**Extrait source**
========================================================================

Une fois encore c’est vers Heidegger qu’il faut diriger nos lectures. Le vieux maître nous a maintes fois indiqué la voie à suivre. Il nous a appris que pour interroger au cœur de l’essence il faut en quelque sorte refuser le terrain que le prêt-à-penser et, à dans notre cas, le prêt-à-exploiter nous offre. Il faut faire cette rétroaction doublée d’un pas de côté pour construire le questionnement avec le réel tel qu’il s’offre à nos sens, hic et nunc, et non tel que nous rêvions qu’il eût dû être. En bref, les intellectuels de droite d’Europe de l’Est (l’écrasante majorité) devraient accueillir ces penseurs de la gauche réformiste ou aveugle comme des alter ego grâce auxquels ils gagneraient, à coup sûr, dans une complémentarité compétitive de la disputatio sans danger aucun, l’aura internationale qui leur manque ; ils pourraient enfin participer au grand jeu du ping-pong international, sur la même table et avec la même balle, au lieu que de s’aboucher avec les anticommunistes occidentaux de service pour l’Est, tous extrêmement médiocres et souvent semi-analphabètes.
À ces beaux esprits d’une révolution simulacre, d’un radicalisme pseudo, adulés de foules universitaires, de fans étudiants aussi aveugles qu’eux, de groupies au statut socio-économique garanti, il faudrait pouvoir dire dans le blanc des yeux en paraphrasant Debord : « Encore un effort camarades pour être révolutionnaires ! ». C’est pourquoi en cette aube du XXIe siècle, à ceux qui souhaiteraient repenser pour une praxis de notre temps le devenir potentiellement révolutionnaire des hommes soumis à l’intensification planétaire de la forme-capital et au fétichisme radicalisé au centuple de la marchandise, il n’est pas outrageux d’avouer, avant toute avancée, que le sujet historique semble s’être évanoui ou, à tout le moins, très bien dissimulé. Voilà qui demeure le défi essentiel de nos temps d’indigence (in duerftiger Zeit) pour rappeler une fois encore la grande parole prophétique du poète.

========================================================================

(Entrées de la collection)
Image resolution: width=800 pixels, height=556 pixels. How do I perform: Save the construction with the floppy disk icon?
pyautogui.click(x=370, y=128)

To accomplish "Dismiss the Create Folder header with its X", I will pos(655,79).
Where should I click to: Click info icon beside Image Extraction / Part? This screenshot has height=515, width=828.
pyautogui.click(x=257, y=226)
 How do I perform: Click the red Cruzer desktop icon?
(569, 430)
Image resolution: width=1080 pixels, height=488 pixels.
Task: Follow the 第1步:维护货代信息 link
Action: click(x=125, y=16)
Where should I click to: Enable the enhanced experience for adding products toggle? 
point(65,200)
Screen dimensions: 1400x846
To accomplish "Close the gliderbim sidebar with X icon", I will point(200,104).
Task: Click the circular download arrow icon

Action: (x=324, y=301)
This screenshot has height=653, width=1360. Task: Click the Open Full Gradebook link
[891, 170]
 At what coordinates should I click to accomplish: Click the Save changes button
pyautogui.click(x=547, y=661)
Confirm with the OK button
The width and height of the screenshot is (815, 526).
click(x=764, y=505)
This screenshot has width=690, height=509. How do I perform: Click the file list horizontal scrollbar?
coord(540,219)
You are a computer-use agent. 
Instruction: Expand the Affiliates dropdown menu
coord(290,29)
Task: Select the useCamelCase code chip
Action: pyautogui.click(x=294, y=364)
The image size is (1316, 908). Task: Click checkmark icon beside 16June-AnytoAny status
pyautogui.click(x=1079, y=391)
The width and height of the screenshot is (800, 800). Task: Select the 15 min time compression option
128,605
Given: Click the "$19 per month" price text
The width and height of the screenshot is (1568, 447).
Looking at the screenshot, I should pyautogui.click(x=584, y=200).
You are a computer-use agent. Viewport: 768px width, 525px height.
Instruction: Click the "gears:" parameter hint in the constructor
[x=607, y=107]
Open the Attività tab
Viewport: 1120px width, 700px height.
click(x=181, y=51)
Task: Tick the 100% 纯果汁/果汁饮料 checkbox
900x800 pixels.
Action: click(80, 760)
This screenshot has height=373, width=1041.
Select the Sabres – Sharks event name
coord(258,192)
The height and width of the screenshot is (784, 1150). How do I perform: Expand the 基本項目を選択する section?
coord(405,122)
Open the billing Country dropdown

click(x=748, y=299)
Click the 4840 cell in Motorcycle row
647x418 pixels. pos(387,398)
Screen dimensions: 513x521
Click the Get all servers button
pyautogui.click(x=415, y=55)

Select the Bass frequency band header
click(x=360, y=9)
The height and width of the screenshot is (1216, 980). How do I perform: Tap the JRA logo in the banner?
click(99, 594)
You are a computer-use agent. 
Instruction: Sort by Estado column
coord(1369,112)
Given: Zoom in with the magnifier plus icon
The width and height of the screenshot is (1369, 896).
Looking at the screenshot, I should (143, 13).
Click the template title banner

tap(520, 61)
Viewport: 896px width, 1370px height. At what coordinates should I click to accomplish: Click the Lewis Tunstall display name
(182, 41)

========================================================================

**Série d'exercices**
1) Répondez brièvement aux questions suivantes à partir de l'extrait source :
(a) Vers quel penseur faut-il, une fois encore, diriger nos lectures ?
(b) Quel auteur la formule « Encore un effort camarades pour être révolutionnaires ! » paraphrase-t-elle ?
(c) Quelle proportion des intellectuels d'Europe de l'Est sont de droite ?
2) Poursuivez l'extrait source, consacré à l'effacement du sujet historique et au défi révolutionnaire du XXIe siècle, après sa dernière phrase.
Les entrées sont sans rapport avec l'extrait source.

**Résultats des exercices**
1)
(a) Heidegger.
(b) Debord.
(c) L'écrasante majorité.

2)
Claude Karnoouh
[1] Philosophie Magazine, n° 31, juillet 2009, Paris.
[2] Claude Lévi-Strauss, Race et histoire, UNESCO, Paris, 1952. Pour en lire la déconstruction des sous-entendus idéologiques néo-kantiens, et donc qui laissent impensé le rôle décisif de l’Occident techno-scientifique et capitaliste dans le déploiement de la modernité, cf., Remo Guidieri, L’Abondance de pauvres, « Babel II », édit. du Seuil, Paris, 1984.
[3] Alain Badiou, Peut-on penser la politique ?, Paris, 1985, p. 104.
[4] (ibidem, p. 68).
[5] Cf., L. Chevalier, Classes laborieuses et classes dangereuses à Paris dans la première moitié du XIXe siècle, Hachette, Paris, 1984.
[6] Jacques Derrida, La Bête et le souverain, Tome 1, 2001-2002, Galilée, Paris, 2008. En effet, que faisait Sparte, par exemple, si ce n’est la mise en œuvre du biopouvoir ?
[7] Sloterdjick, Les Règles pour le parc humain, Paris, 1999.